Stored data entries

+ + +

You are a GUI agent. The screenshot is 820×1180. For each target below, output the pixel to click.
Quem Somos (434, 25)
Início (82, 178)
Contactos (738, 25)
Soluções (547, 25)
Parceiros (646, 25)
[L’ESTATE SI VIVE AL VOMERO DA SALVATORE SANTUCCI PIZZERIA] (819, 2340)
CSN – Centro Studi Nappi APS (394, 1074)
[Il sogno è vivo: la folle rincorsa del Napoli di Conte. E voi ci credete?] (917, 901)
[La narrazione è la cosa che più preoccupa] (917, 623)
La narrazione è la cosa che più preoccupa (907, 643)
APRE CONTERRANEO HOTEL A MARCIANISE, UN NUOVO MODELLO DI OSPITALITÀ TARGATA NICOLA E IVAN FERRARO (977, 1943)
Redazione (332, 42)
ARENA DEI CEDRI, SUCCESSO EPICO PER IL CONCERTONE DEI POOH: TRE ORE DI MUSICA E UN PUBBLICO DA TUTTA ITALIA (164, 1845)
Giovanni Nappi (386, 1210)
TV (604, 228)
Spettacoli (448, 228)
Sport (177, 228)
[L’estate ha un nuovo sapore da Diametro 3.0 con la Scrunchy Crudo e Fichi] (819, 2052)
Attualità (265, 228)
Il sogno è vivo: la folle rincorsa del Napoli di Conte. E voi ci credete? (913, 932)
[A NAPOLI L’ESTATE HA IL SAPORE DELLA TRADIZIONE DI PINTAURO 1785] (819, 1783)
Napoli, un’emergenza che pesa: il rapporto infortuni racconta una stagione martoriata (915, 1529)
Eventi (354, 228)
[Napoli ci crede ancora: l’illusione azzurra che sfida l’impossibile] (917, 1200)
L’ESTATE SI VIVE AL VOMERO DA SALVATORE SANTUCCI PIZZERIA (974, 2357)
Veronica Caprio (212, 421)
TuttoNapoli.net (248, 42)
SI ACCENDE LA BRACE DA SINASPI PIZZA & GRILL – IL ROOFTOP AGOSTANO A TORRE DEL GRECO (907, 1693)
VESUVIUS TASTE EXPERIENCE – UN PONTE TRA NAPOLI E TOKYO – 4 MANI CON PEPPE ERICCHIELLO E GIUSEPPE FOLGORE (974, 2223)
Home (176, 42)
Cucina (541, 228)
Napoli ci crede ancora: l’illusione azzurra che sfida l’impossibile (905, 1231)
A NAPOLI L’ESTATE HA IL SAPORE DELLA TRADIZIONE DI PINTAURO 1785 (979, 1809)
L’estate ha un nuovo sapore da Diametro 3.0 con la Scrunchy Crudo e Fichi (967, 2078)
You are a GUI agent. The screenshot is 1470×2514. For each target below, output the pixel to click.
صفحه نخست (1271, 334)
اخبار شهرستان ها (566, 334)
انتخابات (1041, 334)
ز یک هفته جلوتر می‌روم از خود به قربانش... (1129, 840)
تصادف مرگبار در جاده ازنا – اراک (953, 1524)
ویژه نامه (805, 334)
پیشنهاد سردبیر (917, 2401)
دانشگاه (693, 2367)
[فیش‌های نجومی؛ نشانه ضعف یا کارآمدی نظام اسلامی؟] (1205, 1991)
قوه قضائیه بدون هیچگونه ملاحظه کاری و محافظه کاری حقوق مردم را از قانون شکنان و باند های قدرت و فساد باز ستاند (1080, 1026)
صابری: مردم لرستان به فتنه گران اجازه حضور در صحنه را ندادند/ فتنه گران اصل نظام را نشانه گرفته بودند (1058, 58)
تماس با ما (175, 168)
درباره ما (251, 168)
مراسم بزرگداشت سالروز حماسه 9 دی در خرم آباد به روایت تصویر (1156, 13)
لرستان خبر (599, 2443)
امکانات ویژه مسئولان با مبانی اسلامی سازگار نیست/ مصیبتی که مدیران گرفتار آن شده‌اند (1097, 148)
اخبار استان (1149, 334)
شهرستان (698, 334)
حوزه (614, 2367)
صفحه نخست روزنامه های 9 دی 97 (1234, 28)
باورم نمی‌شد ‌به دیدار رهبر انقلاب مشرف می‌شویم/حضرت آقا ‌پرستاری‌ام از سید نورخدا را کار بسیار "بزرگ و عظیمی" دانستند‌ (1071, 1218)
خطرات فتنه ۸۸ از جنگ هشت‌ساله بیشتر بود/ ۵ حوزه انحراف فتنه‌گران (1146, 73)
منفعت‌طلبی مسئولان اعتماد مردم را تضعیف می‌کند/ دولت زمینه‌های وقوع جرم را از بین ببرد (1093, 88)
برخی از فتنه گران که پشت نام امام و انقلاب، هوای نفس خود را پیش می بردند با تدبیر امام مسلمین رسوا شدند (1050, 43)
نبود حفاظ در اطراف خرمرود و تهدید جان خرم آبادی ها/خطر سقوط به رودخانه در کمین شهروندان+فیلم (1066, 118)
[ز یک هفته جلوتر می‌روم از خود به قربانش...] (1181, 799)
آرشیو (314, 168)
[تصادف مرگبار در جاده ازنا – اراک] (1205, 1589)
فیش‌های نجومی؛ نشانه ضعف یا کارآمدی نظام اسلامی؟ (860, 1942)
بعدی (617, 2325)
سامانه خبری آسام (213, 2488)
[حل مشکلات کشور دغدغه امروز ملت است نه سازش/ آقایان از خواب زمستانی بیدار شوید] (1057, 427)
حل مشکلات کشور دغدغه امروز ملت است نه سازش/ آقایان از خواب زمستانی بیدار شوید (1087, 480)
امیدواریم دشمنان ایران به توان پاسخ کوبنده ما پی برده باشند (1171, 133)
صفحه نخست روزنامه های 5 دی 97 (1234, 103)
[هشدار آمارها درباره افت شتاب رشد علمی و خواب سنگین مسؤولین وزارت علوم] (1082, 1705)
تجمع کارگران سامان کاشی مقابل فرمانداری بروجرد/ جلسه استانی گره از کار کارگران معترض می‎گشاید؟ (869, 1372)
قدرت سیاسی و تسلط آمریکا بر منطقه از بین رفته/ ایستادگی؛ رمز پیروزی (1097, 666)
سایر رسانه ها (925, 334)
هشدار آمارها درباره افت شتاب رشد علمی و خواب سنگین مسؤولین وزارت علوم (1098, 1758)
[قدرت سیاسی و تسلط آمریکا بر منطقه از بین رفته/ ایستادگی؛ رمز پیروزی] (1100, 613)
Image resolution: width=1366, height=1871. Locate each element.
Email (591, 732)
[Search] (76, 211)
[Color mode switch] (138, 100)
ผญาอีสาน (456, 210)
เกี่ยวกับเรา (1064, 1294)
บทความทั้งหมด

+ + +

REQUIREMENT:
Check the data line by line and report how many lines contain "impossibile" as a word or string, giving nothing besides the number.

RESULT OF THIS EXERCISE:
2